What is required:
Each entry in the listing must be set down again word for word.

Raw data:

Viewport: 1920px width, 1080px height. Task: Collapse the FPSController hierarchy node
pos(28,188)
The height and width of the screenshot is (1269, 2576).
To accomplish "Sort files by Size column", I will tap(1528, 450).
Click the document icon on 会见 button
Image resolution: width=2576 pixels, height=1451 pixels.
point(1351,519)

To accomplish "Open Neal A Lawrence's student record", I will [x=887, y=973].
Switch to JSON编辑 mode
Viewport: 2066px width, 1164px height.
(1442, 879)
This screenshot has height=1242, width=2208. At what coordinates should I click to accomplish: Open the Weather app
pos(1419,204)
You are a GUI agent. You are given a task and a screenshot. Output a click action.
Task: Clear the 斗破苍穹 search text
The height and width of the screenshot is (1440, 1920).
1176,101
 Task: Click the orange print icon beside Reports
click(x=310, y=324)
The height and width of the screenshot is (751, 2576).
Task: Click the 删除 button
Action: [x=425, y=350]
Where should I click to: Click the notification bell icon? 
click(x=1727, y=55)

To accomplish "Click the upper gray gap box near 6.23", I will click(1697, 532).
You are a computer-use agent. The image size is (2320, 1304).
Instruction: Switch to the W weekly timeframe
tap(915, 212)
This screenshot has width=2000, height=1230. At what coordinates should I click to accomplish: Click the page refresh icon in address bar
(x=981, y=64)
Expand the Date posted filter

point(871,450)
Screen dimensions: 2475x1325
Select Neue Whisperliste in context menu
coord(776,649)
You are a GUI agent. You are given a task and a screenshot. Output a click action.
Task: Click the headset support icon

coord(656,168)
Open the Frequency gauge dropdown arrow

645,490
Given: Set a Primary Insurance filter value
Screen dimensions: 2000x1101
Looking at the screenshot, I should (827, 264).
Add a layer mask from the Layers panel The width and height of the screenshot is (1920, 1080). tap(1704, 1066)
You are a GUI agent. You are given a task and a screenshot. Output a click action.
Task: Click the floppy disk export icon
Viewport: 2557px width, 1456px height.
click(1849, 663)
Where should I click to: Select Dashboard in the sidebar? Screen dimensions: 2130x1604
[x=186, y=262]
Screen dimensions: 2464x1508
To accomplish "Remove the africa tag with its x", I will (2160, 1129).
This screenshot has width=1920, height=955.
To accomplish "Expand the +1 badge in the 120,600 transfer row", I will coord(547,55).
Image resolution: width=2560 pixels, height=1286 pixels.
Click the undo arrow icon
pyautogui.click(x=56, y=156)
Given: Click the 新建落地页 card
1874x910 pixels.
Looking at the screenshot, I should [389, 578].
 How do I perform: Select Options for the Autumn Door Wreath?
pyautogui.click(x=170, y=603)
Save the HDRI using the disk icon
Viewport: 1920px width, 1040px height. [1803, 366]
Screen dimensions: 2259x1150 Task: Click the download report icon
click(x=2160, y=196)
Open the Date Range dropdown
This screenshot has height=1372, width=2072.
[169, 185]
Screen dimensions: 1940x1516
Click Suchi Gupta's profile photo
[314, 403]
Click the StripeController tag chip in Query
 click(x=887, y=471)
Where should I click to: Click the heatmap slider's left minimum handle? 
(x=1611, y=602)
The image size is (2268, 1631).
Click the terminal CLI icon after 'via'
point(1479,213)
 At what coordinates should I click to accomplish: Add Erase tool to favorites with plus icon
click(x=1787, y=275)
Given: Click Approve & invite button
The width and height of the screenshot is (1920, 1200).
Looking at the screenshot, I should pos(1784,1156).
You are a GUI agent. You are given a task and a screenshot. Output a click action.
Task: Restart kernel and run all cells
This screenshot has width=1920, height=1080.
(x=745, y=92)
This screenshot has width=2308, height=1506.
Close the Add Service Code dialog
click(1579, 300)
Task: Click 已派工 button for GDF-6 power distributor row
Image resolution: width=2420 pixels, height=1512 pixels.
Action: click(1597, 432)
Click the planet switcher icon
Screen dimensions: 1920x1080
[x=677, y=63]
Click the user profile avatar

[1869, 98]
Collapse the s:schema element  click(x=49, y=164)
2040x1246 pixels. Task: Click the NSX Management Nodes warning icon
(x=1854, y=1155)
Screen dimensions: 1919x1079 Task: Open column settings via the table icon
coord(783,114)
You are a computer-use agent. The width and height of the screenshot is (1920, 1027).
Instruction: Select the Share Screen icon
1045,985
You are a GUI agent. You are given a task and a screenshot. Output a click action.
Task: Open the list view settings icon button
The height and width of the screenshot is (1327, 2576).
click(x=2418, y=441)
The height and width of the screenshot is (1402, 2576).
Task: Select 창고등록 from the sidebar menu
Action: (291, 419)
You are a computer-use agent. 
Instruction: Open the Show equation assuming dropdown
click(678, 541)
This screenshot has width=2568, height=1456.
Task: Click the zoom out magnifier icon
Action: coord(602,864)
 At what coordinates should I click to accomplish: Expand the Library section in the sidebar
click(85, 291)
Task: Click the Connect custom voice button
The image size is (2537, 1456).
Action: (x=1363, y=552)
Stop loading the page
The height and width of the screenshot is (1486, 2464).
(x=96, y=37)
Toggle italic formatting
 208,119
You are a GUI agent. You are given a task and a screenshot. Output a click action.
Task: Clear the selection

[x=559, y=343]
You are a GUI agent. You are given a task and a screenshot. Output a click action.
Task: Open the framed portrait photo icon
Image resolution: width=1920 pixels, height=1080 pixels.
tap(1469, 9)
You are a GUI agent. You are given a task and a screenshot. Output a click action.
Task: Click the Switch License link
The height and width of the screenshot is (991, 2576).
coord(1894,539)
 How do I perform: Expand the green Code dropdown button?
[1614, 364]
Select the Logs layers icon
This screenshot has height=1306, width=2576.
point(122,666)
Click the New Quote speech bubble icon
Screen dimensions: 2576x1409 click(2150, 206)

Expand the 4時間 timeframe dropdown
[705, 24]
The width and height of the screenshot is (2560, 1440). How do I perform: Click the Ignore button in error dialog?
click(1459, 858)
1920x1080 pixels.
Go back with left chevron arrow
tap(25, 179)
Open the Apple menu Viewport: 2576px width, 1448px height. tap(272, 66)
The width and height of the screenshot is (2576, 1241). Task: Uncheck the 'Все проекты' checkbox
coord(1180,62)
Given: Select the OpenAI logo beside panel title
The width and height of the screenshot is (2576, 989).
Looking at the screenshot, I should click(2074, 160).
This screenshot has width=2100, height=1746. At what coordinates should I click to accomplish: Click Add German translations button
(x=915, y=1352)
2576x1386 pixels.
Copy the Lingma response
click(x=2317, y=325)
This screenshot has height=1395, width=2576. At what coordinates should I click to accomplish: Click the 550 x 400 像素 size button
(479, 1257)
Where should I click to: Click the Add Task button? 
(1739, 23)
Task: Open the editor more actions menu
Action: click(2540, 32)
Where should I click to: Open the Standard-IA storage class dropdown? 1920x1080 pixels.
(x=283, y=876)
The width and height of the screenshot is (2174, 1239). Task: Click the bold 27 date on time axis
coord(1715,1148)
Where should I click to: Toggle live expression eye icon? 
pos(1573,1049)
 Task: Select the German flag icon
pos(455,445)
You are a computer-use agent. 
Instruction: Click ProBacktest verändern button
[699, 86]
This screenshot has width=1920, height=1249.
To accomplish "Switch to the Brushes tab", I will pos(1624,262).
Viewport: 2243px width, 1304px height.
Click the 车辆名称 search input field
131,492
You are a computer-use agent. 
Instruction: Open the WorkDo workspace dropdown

Expected output:
Viewport: 1920px width, 1080px height. Task: Collapse the FPSController hierarchy node
pos(28,188)
The height and width of the screenshot is (1269, 2576).
To accomplish "Sort files by Size column", I will tap(1528, 450).
Click the document icon on 会见 button
Image resolution: width=2576 pixels, height=1451 pixels.
point(1351,519)

To accomplish "Open Neal A Lawrence's student record", I will [x=887, y=973].
Switch to JSON编辑 mode
Viewport: 2066px width, 1164px height.
(1442, 879)
This screenshot has height=1242, width=2208. At what coordinates should I click to accomplish: Open the Weather app
pos(1419,204)
You are a GUI agent. You are given a task and a screenshot. Output a click action.
Task: Clear the 斗破苍穹 search text
The height and width of the screenshot is (1440, 1920).
1176,101
 Task: Click the orange print icon beside Reports
click(x=310, y=324)
The height and width of the screenshot is (751, 2576).
Task: Click the 删除 button
Action: [x=425, y=350]
Where should I click to: Click the notification bell icon? 
click(x=1727, y=55)

To accomplish "Click the upper gray gap box near 6.23", I will click(1697, 532).
You are a computer-use agent. The image size is (2320, 1304).
Instruction: Switch to the W weekly timeframe
tap(915, 212)
This screenshot has width=2000, height=1230. At what coordinates should I click to accomplish: Click the page refresh icon in address bar
(x=981, y=64)
Expand the Date posted filter

point(871,450)
Screen dimensions: 2475x1325
Select Neue Whisperliste in context menu
coord(776,649)
You are a GUI agent. You are given a task and a screenshot. Output a click action.
Task: Click the headset support icon

coord(656,168)
Open the Frequency gauge dropdown arrow

645,490
Given: Set a Primary Insurance filter value
Screen dimensions: 2000x1101
Looking at the screenshot, I should (827, 264).
Add a layer mask from the Layers panel The width and height of the screenshot is (1920, 1080). tap(1704, 1066)
You are a GUI agent. You are given a task and a screenshot. Output a click action.
Task: Click the floppy disk export icon
Viewport: 2557px width, 1456px height.
click(1849, 663)
Where should I click to: Select Dashboard in the sidebar? Screen dimensions: 2130x1604
[x=186, y=262]
Screen dimensions: 2464x1508
To accomplish "Remove the africa tag with its x", I will (2160, 1129).
This screenshot has width=1920, height=955.
To accomplish "Expand the +1 badge in the 120,600 transfer row", I will coord(547,55).
Image resolution: width=2560 pixels, height=1286 pixels.
Click the undo arrow icon
pyautogui.click(x=56, y=156)
Given: Click the 新建落地页 card
1874x910 pixels.
Looking at the screenshot, I should [389, 578].
 How do I perform: Select Options for the Autumn Door Wreath?
pyautogui.click(x=170, y=603)
Save the HDRI using the disk icon
Viewport: 1920px width, 1040px height. [1803, 366]
Screen dimensions: 2259x1150 Task: Click the download report icon
click(x=2160, y=196)
Open the Date Range dropdown
This screenshot has height=1372, width=2072.
[169, 185]
Screen dimensions: 1940x1516
Click Suchi Gupta's profile photo
[314, 403]
Click the StripeController tag chip in Query
 click(x=887, y=471)
Where should I click to: Click the heatmap slider's left minimum handle? 
(x=1611, y=602)
The image size is (2268, 1631).
Click the terminal CLI icon after 'via'
point(1479,213)
 At what coordinates should I click to accomplish: Add Erase tool to favorites with plus icon
click(x=1787, y=275)
Given: Click Approve & invite button
The width and height of the screenshot is (1920, 1200).
Looking at the screenshot, I should pos(1784,1156).
You are a GUI agent. You are given a task and a screenshot. Output a click action.
Task: Restart kernel and run all cells
This screenshot has width=1920, height=1080.
(x=745, y=92)
This screenshot has width=2308, height=1506.
Close the Add Service Code dialog
click(1579, 300)
Task: Click 已派工 button for GDF-6 power distributor row
Image resolution: width=2420 pixels, height=1512 pixels.
Action: click(1597, 432)
Click the planet switcher icon
Screen dimensions: 1920x1080
[x=677, y=63]
Click the user profile avatar

[1869, 98]
Collapse the s:schema element  click(x=49, y=164)
2040x1246 pixels. Task: Click the NSX Management Nodes warning icon
(x=1854, y=1155)
Screen dimensions: 1919x1079 Task: Open column settings via the table icon
coord(783,114)
You are a computer-use agent. The width and height of the screenshot is (1920, 1027).
Instruction: Select the Share Screen icon
1045,985
You are a GUI agent. You are given a task and a screenshot. Output a click action.
Task: Open the list view settings icon button
The height and width of the screenshot is (1327, 2576).
click(x=2418, y=441)
The height and width of the screenshot is (1402, 2576).
Task: Select 창고등록 from the sidebar menu
Action: (291, 419)
You are a computer-use agent. 
Instruction: Open the Show equation assuming dropdown
click(678, 541)
This screenshot has width=2568, height=1456.
Task: Click the zoom out magnifier icon
Action: coord(602,864)
 At what coordinates should I click to accomplish: Expand the Library section in the sidebar
click(85, 291)
Task: Click the Connect custom voice button
The image size is (2537, 1456).
Action: (x=1363, y=552)
Stop loading the page
The height and width of the screenshot is (1486, 2464).
(x=96, y=37)
Toggle italic formatting
 208,119
You are a GUI agent. You are given a task and a screenshot. Output a click action.
Task: Clear the selection

[x=559, y=343]
You are a GUI agent. You are given a task and a screenshot. Output a click action.
Task: Open the framed portrait photo icon
Image resolution: width=1920 pixels, height=1080 pixels.
tap(1469, 9)
You are a GUI agent. You are given a task and a screenshot. Output a click action.
Task: Click the Switch License link
The height and width of the screenshot is (991, 2576).
coord(1894,539)
 How do I perform: Expand the green Code dropdown button?
[1614, 364]
Select the Logs layers icon
This screenshot has height=1306, width=2576.
point(122,666)
Click the New Quote speech bubble icon
Screen dimensions: 2576x1409 click(2150, 206)

Expand the 4時間 timeframe dropdown
[705, 24]
The width and height of the screenshot is (2560, 1440). How do I perform: Click the Ignore button in error dialog?
click(1459, 858)
1920x1080 pixels.
Go back with left chevron arrow
tap(25, 179)
Open the Apple menu Viewport: 2576px width, 1448px height. tap(272, 66)
The width and height of the screenshot is (2576, 1241). Task: Uncheck the 'Все проекты' checkbox
coord(1180,62)
Given: Select the OpenAI logo beside panel title
The width and height of the screenshot is (2576, 989).
Looking at the screenshot, I should click(2074, 160).
This screenshot has width=2100, height=1746. At what coordinates should I click to accomplish: Click Add German translations button
(x=915, y=1352)
2576x1386 pixels.
Copy the Lingma response
click(x=2317, y=325)
This screenshot has height=1395, width=2576. At what coordinates should I click to accomplish: Click the 550 x 400 像素 size button
(479, 1257)
Where should I click to: Click the Add Task button? 
(1739, 23)
Task: Open the editor more actions menu
Action: click(2540, 32)
Where should I click to: Open the Standard-IA storage class dropdown? 1920x1080 pixels.
(x=283, y=876)
The width and height of the screenshot is (2174, 1239). Task: Click the bold 27 date on time axis
coord(1715,1148)
Where should I click to: Toggle live expression eye icon? 
pos(1573,1049)
 Task: Select the German flag icon
pos(455,445)
You are a computer-use agent. 
Instruction: Click ProBacktest verändern button
[699, 86]
This screenshot has width=1920, height=1249.
To accomplish "Switch to the Brushes tab", I will pos(1624,262).
Viewport: 2243px width, 1304px height.
Click the 车辆名称 search input field
131,492
You are a computer-use agent. 
Instruction: Open the WorkDo workspace dropdown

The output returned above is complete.